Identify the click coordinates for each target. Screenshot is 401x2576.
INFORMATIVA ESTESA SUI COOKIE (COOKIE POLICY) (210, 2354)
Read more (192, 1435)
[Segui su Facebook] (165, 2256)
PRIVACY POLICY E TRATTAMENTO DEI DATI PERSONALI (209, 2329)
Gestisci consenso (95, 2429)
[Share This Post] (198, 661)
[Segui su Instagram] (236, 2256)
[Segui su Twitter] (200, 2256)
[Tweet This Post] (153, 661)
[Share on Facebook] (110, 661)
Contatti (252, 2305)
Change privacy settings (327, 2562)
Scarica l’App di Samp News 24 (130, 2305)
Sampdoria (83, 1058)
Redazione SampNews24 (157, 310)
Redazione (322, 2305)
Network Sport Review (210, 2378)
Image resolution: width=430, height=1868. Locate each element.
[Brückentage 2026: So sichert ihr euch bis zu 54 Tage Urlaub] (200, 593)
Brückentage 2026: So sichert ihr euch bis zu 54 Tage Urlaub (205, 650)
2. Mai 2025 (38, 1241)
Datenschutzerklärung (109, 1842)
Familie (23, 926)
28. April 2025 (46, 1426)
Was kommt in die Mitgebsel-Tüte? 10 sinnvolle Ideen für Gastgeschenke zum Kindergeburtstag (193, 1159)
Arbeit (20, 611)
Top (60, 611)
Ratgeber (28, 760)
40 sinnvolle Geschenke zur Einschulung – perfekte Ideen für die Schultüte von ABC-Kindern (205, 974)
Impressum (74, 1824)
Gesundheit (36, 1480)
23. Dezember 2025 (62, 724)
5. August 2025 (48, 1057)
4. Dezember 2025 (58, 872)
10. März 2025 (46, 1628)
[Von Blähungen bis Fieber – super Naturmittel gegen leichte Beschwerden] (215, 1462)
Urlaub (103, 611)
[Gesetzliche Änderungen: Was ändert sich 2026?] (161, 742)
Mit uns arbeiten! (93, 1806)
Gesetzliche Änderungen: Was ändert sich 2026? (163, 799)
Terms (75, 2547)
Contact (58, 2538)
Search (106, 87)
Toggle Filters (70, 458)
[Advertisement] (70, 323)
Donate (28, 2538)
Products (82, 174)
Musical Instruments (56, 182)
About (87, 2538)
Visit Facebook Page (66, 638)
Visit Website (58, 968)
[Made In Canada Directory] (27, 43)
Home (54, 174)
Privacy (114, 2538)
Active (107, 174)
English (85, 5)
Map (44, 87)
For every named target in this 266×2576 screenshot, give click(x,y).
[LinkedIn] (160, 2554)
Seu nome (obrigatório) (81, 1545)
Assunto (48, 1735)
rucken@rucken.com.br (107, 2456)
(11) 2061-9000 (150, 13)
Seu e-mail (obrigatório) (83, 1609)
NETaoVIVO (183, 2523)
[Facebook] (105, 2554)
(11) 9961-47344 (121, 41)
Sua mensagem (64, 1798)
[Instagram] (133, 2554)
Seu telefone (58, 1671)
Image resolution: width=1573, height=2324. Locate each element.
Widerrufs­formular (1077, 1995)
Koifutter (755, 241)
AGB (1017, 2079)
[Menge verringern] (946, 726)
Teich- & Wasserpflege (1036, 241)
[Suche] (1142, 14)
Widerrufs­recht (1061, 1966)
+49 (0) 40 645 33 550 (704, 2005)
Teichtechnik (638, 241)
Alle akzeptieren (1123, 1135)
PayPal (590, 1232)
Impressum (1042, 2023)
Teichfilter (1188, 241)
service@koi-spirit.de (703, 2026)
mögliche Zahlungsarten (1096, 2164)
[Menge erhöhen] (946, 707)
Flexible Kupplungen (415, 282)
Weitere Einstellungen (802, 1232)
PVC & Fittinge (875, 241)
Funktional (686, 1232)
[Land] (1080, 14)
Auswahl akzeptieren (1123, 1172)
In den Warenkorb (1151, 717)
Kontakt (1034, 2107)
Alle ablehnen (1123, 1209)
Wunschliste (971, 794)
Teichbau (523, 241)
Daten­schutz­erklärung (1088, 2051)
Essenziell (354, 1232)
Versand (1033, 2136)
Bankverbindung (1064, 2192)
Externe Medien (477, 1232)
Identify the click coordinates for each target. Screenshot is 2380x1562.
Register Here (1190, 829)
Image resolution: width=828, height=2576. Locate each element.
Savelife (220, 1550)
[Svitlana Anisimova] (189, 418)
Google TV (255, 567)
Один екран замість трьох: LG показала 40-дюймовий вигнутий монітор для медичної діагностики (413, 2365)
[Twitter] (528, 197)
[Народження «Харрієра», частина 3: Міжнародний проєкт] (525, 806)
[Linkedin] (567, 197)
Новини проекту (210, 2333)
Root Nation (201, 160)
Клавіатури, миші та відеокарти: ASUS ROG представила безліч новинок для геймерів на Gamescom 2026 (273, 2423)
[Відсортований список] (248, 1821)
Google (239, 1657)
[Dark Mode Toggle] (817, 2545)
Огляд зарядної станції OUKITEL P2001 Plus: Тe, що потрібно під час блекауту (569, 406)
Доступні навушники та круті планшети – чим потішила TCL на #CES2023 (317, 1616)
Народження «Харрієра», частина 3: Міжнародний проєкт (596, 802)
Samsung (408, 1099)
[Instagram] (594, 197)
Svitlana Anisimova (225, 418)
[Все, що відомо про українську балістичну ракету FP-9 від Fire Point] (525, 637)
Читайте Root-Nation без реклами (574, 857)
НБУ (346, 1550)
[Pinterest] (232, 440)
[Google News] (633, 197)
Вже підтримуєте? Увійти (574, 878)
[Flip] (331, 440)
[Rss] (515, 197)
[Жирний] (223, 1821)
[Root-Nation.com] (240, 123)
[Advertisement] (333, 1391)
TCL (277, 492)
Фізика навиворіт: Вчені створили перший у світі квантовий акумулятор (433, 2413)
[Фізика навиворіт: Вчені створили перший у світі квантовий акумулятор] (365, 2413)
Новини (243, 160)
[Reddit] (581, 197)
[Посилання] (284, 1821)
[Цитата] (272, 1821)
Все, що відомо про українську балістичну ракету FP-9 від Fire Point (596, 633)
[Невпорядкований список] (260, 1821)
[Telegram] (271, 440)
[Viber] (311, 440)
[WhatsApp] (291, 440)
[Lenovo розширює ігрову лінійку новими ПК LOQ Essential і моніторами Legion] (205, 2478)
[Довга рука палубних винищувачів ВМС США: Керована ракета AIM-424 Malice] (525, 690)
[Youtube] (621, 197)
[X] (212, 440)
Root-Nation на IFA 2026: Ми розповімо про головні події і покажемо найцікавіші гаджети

● **Aim of the exercise**:
Within the material above, extract exactly the lines that start at the line containing "Redazione (322, 2305)" and stop after the line containing "Map (44, 87)", and only those.

● **Your solution**:
Redazione (322, 2305)
Network Sport Review (210, 2378)
Image resolution: width=430, height=1868. Locate each element.
[Brückentage 2026: So sichert ihr euch bis zu 54 Tage Urlaub] (200, 593)
Brückentage 2026: So sichert ihr euch bis zu 54 Tage Urlaub (205, 650)
2. Mai 2025 (38, 1241)
Datenschutzerklärung (109, 1842)
Familie (23, 926)
28. April 2025 (46, 1426)
Was kommt in die Mitgebsel-Tüte? 10 sinnvolle Ideen für Gastgeschenke zum Kindergeburtstag (193, 1159)
Arbeit (20, 611)
Top (60, 611)
Ratgeber (28, 760)
40 sinnvolle Geschenke zur Einschulung – perfekte Ideen für die Schultüte von ABC-Kindern (205, 974)
Impressum (74, 1824)
Gesundheit (36, 1480)
23. Dezember 2025 (62, 724)
5. August 2025 (48, 1057)
4. Dezember 2025 (58, 872)
10. März 2025 (46, 1628)
[Von Blähungen bis Fieber – super Naturmittel gegen leichte Beschwerden] (215, 1462)
Urlaub (103, 611)
[Gesetzliche Änderungen: Was ändert sich 2026?] (161, 742)
Mit uns arbeiten! (93, 1806)
Gesetzliche Änderungen: Was ändert sich 2026? (163, 799)
Terms (75, 2547)
Contact (58, 2538)
Search (106, 87)
Toggle Filters (70, 458)
[Advertisement] (70, 323)
Donate (28, 2538)
Products (82, 174)
Musical Instruments (56, 182)
About (87, 2538)
Visit Facebook Page (66, 638)
Visit Website (58, 968)
[Made In Canada Directory] (27, 43)
Home (54, 174)
Privacy (114, 2538)
Active (107, 174)
English (85, 5)
Map (44, 87)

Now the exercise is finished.